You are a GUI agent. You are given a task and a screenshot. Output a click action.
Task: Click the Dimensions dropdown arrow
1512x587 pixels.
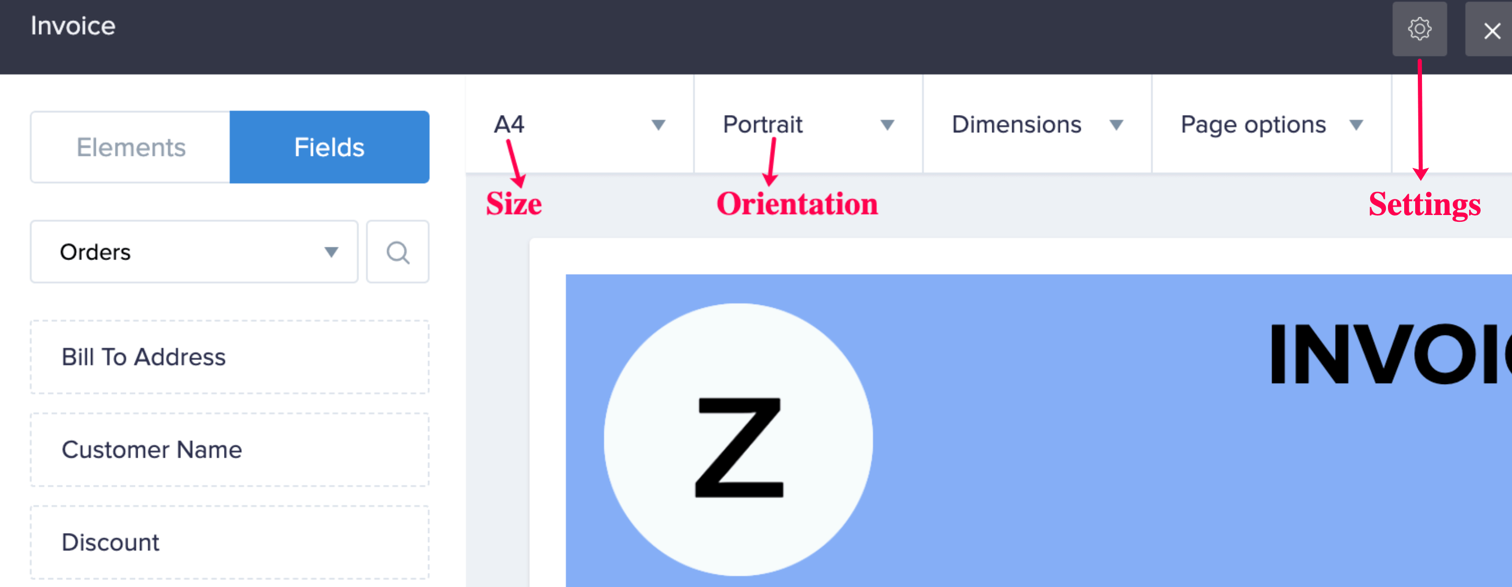(1116, 125)
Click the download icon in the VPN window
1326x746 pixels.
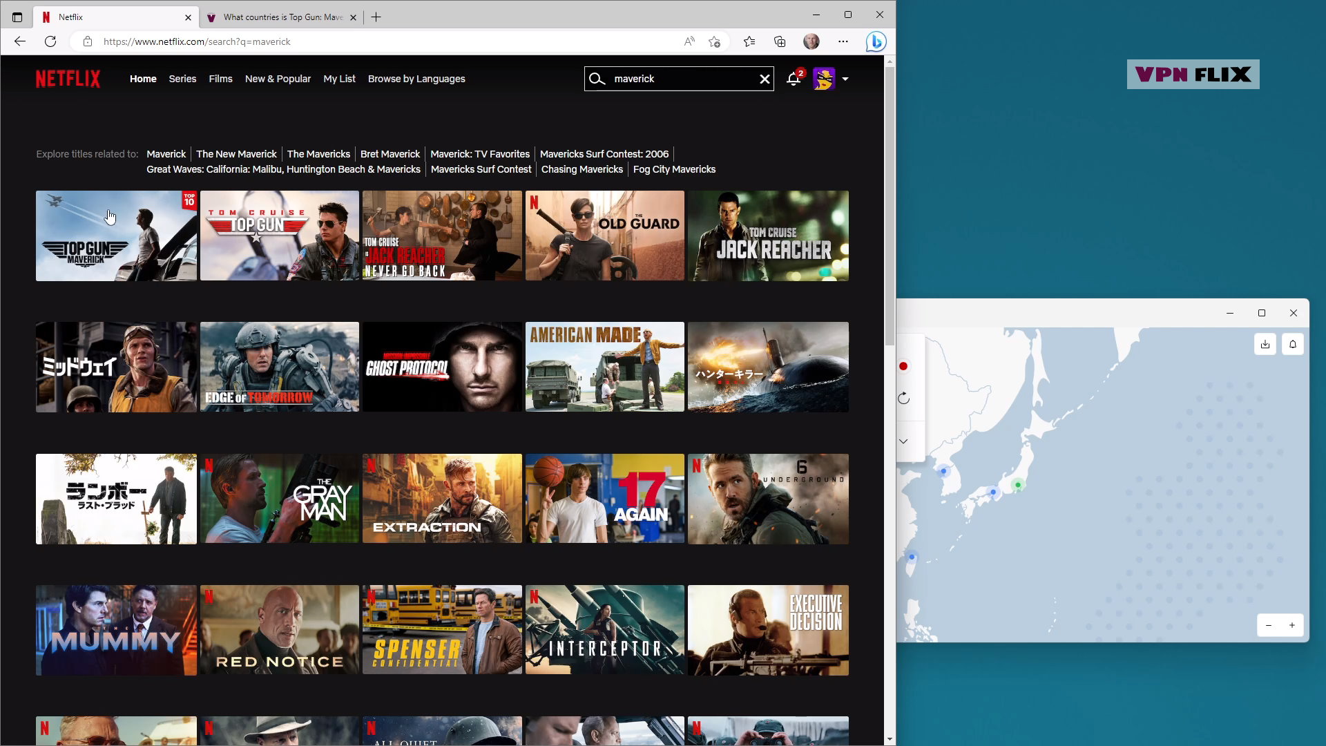pos(1265,343)
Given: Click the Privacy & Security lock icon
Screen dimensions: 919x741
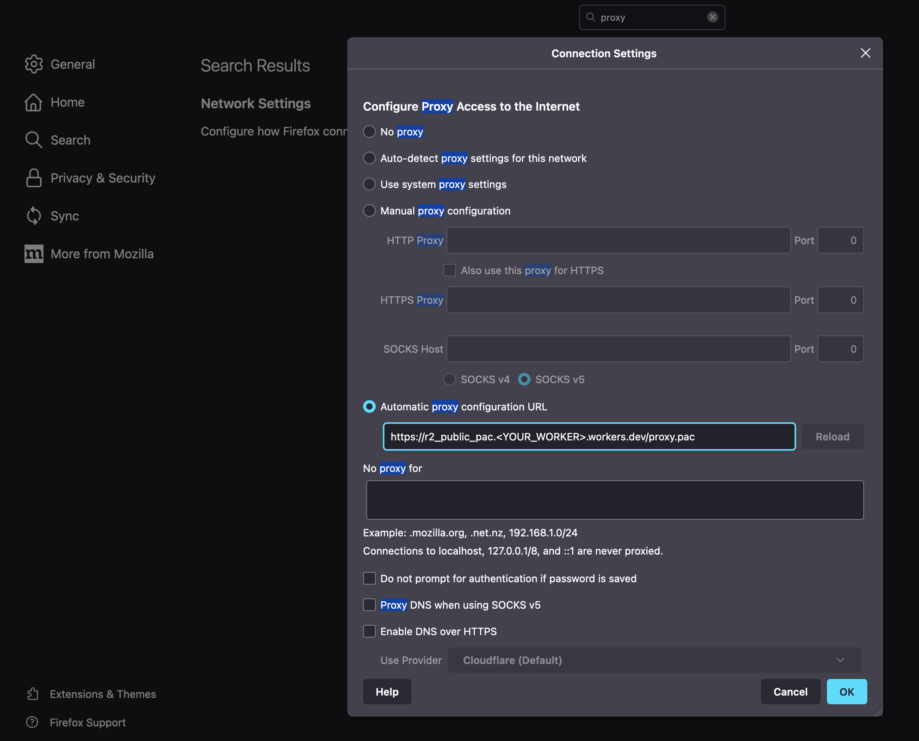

• TASK
Write out the data once more exactly, omitting the pictures.

• ANSWER SECTION
You are a GUI agent. You are given a task and a screenshot. Output a click action.
Task: Click the Dimensions dropdown arrow
1512x587 pixels.
(1116, 125)
Click the download icon in the VPN window
1326x746 pixels.
pos(1265,343)
Given: Click the Privacy & Security lock icon
Screen dimensions: 919x741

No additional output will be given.